I have a pretty sketchy understanding of immunology, but my impression was that IgM antibodies represent a recent production, whilst IgG is more long term, so that early on in the process you'll see higher IgM levels, but later the IgG levels will rise. I don't think that you can draw conclusions about higher or lower risk of thrombosis depending on which type of antibody it is. There is some evidence that the higer the number of antibodies the higher the risk of clotting, but even this isn't always true - there are plenty of people out there who have ACl antibodies who have never had a clinical problem, and also those who have clinical APS but no antibodies.
Personally I've only had low positives for ACl antibodies (twice), and they were IgG type both times (normal IgM).
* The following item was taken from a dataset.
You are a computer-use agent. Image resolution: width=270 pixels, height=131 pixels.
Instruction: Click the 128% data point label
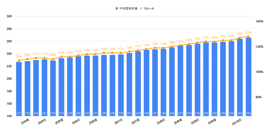pos(248,32)
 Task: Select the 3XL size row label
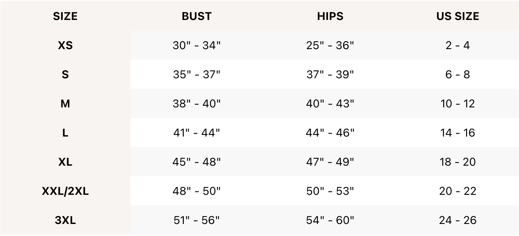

Still I have clinical problems (5 miscarriages and 3 episodes of thromboplebitis).
For some reason, my ob-gyn thought that IgG antibodies were "risker" in terms of miscarriage & pregnancy problems than IgM anti-cardiolipin antibodies. The research I did at the time was mixed - some studies agreed with his statement and other studies found significant increased risk with either type of ACL antibody. Most studies felt higher levels indicated more risk.
I have tested positive for ACL IgM twice (a few months apart), once was in the mid 20s and once in the 50s. It would be interesting to see what has happened now over 5 years later - if they've changed to the IgG type. I've only had thrombophelebitis once, and no other problems due to them that I am aware of.